Problem requirements.
Below are some records. Write out the line that contains "The image size is (674, 595)." and all lines after it, exactly, but not the pictures.

━━━ Information provided ━━━

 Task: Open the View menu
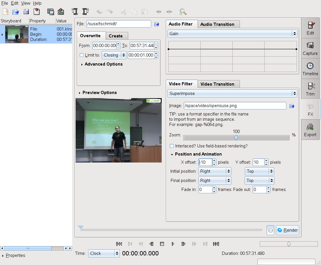tap(26, 3)
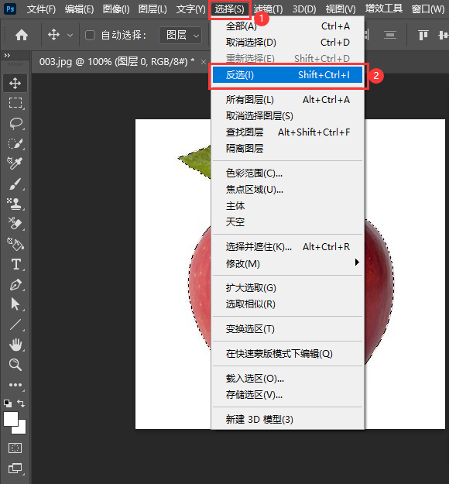Choose 反选(I) from the Select menu
Screen dimensions: 449x484
288,75
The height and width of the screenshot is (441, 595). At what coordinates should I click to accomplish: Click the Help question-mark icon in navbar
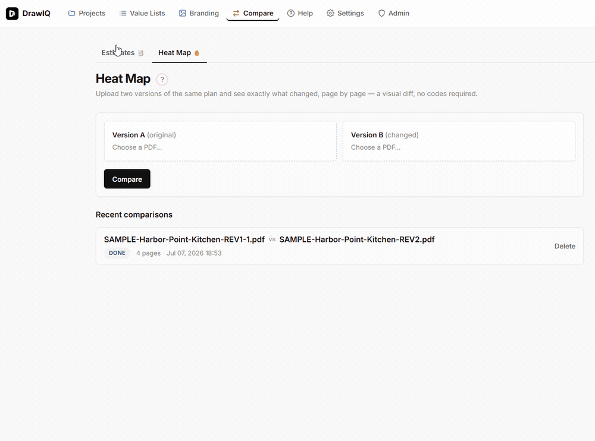[291, 13]
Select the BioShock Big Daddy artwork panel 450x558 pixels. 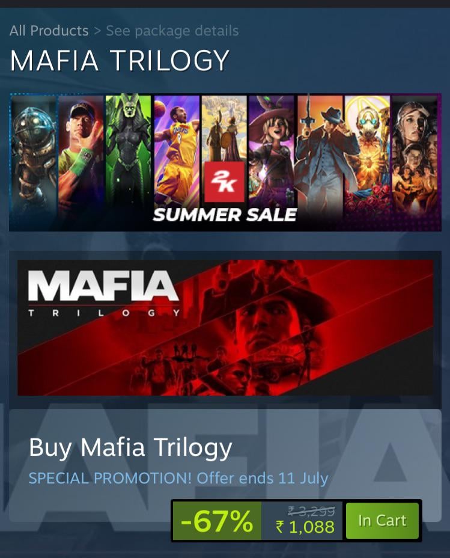pos(34,156)
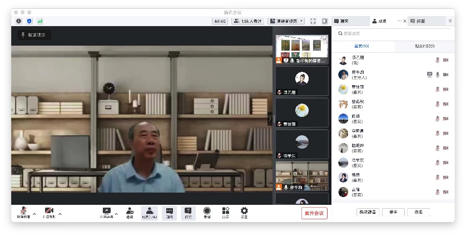The width and height of the screenshot is (466, 236).
Task: Toggle full screen mode icon
Action: point(313,21)
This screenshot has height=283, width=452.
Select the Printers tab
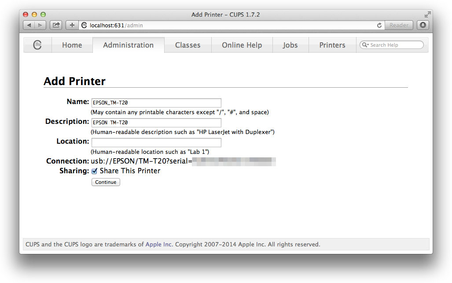coord(332,45)
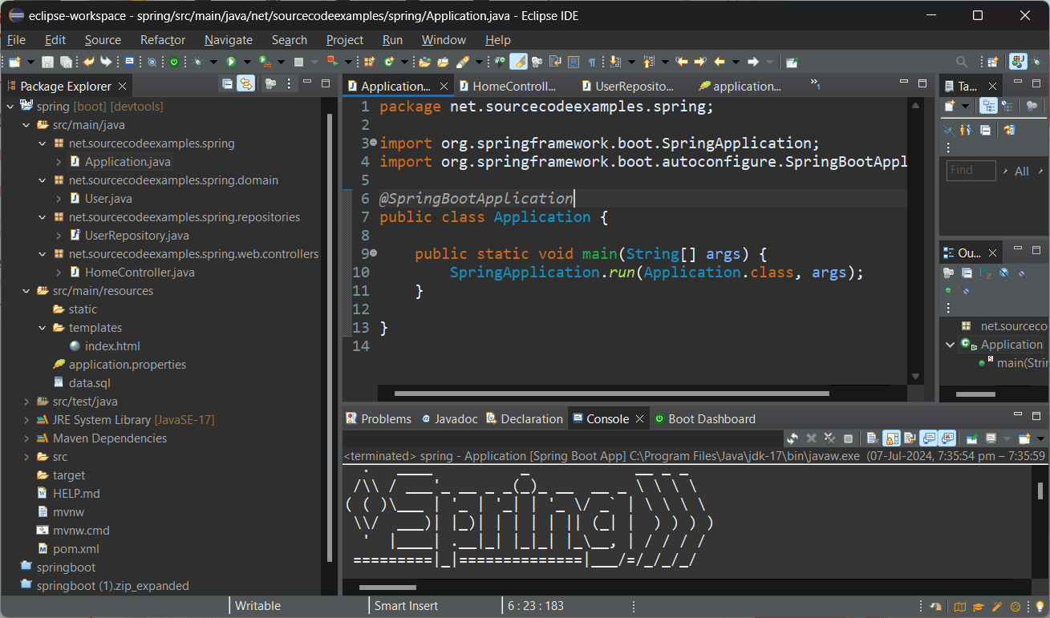Image resolution: width=1050 pixels, height=618 pixels.
Task: Toggle Scroll Lock in Console toolbar
Action: click(891, 438)
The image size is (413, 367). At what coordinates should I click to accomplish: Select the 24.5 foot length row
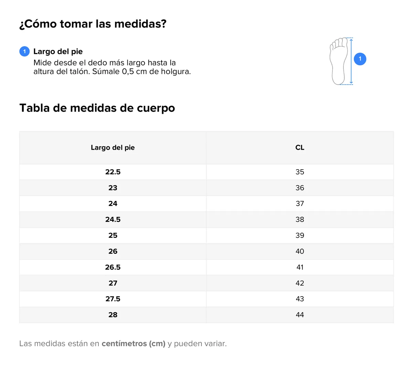tap(207, 219)
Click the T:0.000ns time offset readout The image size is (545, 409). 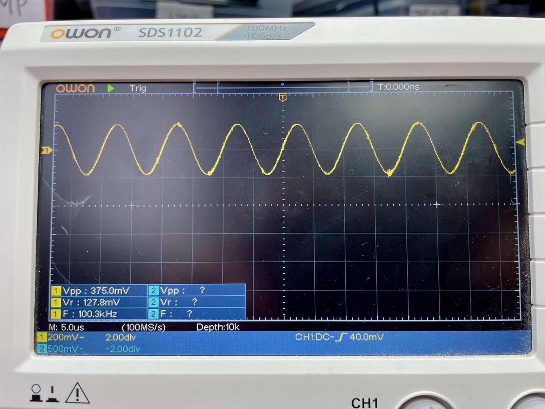(x=398, y=87)
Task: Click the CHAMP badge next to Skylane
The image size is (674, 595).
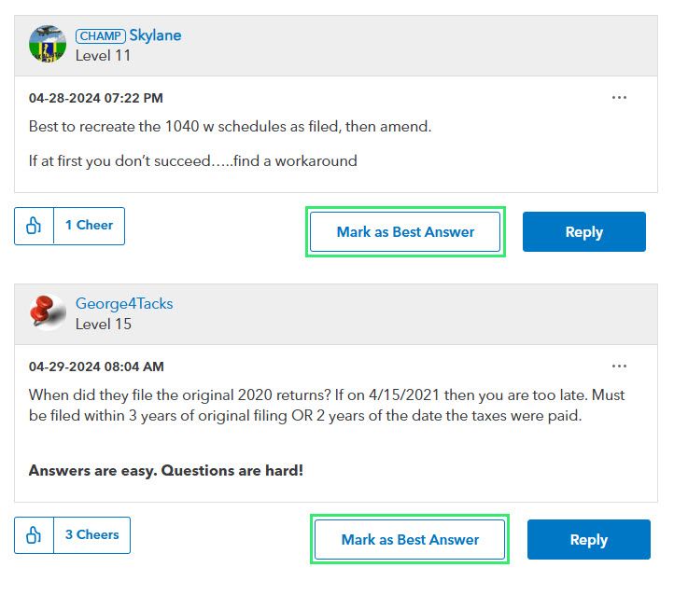Action: tap(100, 36)
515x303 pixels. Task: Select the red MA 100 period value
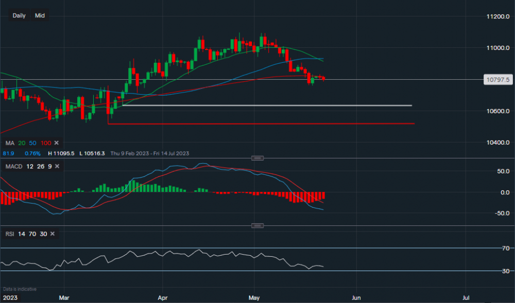(x=46, y=142)
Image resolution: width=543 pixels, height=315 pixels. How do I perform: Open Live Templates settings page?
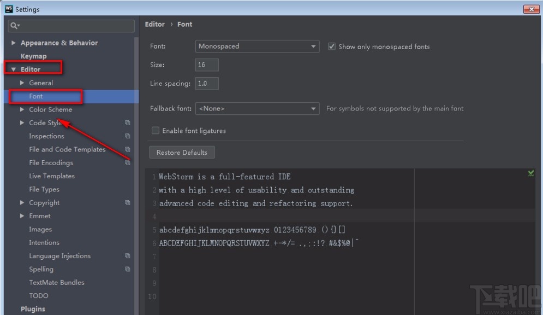[52, 176]
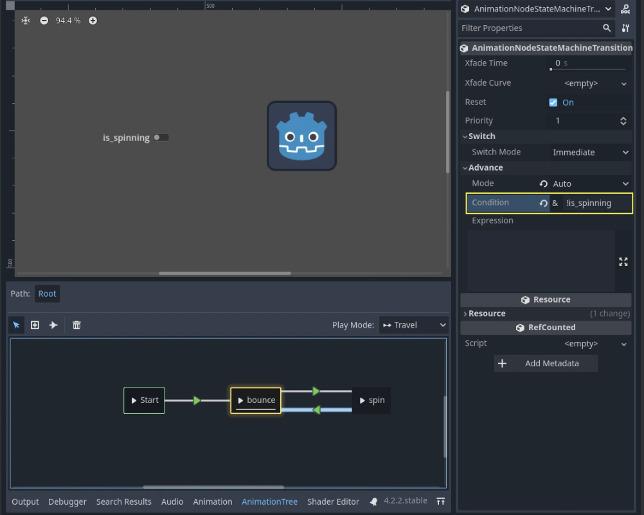Uncheck the Reset On checkbox
Image resolution: width=644 pixels, height=515 pixels.
553,102
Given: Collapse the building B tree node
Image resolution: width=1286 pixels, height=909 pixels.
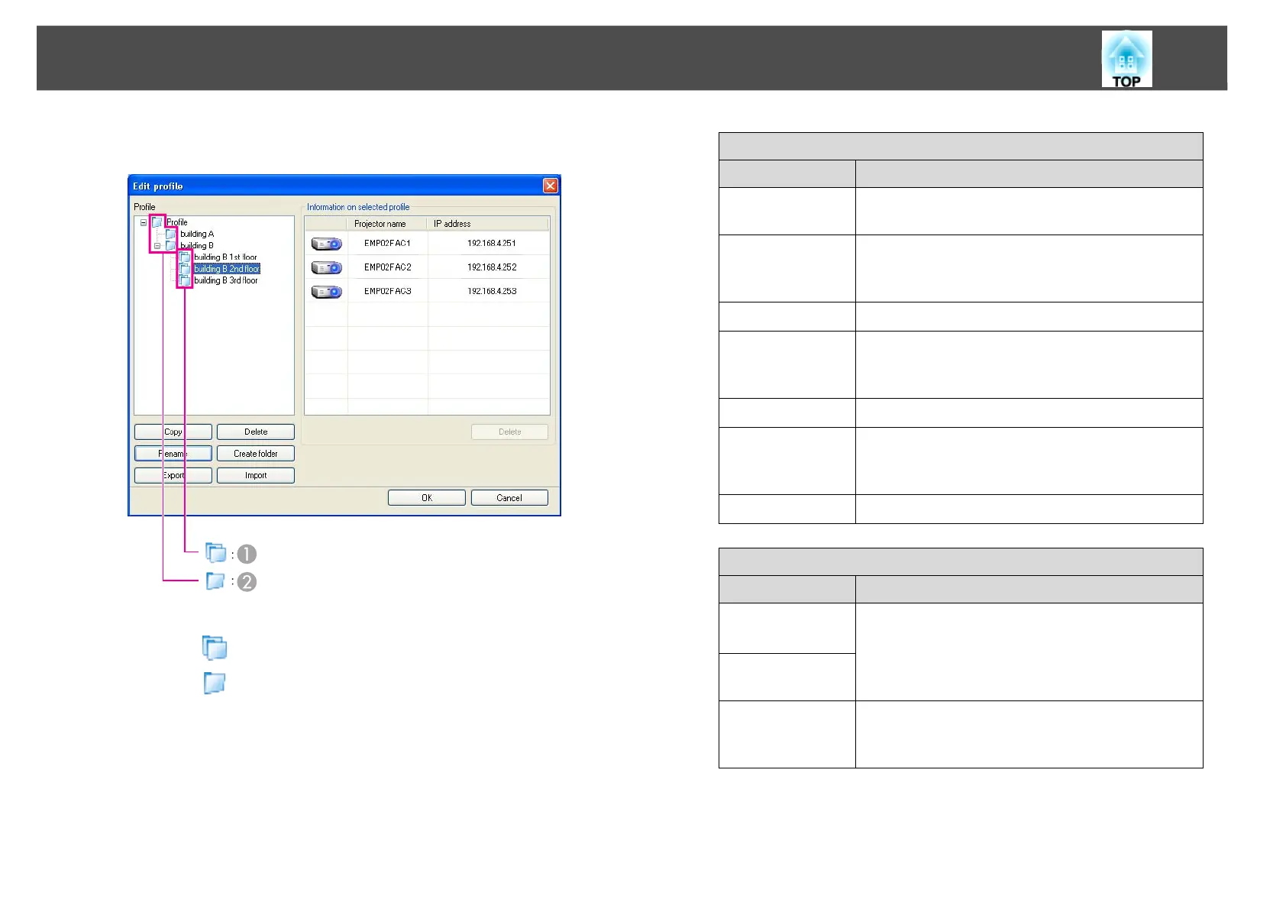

━━━

Expected answer.
The image size is (674, 595).
Action: tap(100, 36)
515x303 pixels. Task: Select the red MA 100 period value
(x=46, y=142)
Image resolution: width=543 pixels, height=315 pixels. How do I perform: Open Live Templates settings page?
[52, 176]
Uncheck the Reset On checkbox
Image resolution: width=644 pixels, height=515 pixels.
553,102
Given: Collapse the building B tree node
Image resolution: width=1286 pixels, height=909 pixels.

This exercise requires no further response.